Hint: Since $$\sin x = \frac{e^{ix}-e^{-ix}}{2i}$$ we can rewrite $$\sum_{n=1}^{K} \sin n = \frac {1}{2i}\sum_{n=1}^K (e^i)^n-\frac {1}{2i}\sum_{n=1}^K (e^{-i})^n$$ and both of these are geometric series.

  • $\begingroup$ That's good. Can you show me a method just with real function. $\endgroup$
    – Leitingok
    Aug 25, 2011 at 2:26
  • $\begingroup$ But $|| e^i|| = 1$, so it is not a geometric series! (I mean, it is but it does not converge).. Am I wrong? $\endgroup$
    – Ant
    Apr 8, 2014 at 18:05
  • $\begingroup$ @Ant: It's a finite series so it does converge. It is true that the infinite series $\sum_{n=1}^\infty e^{inx}$ does converge, but that is not what appears here. $\endgroup$ Apr 8, 2014 at 18:10
  • $\begingroup$ of course.. but how does this solve the problem? I mean if we're talking about finite series every series converge. $\sum_0^k \sin(n)$ is a finite series hence converge. So why rewriting the partial sum of $\sin(n)$ that way? How does it help exactly? Thank you for your reply! :-) $\endgroup$
    – Ant
    Apr 8, 2014 at 18:14
  • $\begingroup$ @Ant: The question asked to show that $\sum_{n=0}^k \sin(n)$ is bounded for all $k$. Boundedness is a less stringent condition than convergence. (All convergent sequences are bounded but not vice versa) $\endgroup$ Apr 8, 2014 at 18:36

Note that $$2(\sin k)(\sin(0.5))=\cos(k-0.5)-\cos(k+0.5).$$ This is obtained by using the ordinary expression for the cosine of a sum.

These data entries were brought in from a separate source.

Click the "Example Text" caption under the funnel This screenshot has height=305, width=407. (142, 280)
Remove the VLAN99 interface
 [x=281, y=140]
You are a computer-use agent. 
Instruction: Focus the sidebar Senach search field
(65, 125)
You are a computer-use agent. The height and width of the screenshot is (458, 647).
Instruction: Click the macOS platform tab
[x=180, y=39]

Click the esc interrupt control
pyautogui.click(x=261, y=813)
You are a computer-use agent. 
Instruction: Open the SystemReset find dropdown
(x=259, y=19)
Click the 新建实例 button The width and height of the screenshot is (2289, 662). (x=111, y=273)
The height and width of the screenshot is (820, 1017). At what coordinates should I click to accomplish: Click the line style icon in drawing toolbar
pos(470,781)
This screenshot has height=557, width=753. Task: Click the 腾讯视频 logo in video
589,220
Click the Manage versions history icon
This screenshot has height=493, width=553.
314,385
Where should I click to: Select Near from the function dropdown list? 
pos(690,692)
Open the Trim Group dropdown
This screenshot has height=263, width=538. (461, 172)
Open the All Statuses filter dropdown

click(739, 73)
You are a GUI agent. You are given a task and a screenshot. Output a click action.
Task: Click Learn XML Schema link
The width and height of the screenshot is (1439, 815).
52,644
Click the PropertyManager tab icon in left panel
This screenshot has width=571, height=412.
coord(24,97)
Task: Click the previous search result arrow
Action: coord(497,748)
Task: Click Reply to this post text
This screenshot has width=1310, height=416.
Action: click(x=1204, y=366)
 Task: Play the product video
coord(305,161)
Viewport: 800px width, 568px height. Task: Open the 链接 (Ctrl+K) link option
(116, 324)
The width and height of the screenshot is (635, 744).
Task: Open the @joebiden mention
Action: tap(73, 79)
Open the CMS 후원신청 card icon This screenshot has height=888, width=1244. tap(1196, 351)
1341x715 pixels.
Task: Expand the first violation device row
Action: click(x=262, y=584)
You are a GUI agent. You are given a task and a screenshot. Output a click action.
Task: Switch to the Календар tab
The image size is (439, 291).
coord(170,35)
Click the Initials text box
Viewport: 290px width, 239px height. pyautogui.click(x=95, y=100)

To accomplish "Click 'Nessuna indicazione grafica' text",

Add up, $k=1$ to $n$. On the right, there is mass cancellation. We get $$\cos(0.5)-\cos(n+0.5).$$ Thus our sum of sines is $$\frac{\cos(0.5)-\cos(n+0.5)}{2\sin(0.5)}.$$ We can now obtain the desired bound for $|A_n|$. For example, $2$ works, but not by much.

We could modify the appearance of the above formula by using the fact that $\cos(0.5)-\cos(n+0.5)=2\sin(n/2)\sin(n/2+0.5)$.

Generalization: The same idea can be used to find a closed form for $$\sum_{k=0}^{n-1} \sin(\alpha +k\delta).$$ Sums of cosines can be handled in a similar way.

Comment: This answer was written up because the OP, in a comment, asked for a solution that only uses real functions. However, summing complex exponentials, as in the solution by @Eric Naslund, is the right way to handle the problem.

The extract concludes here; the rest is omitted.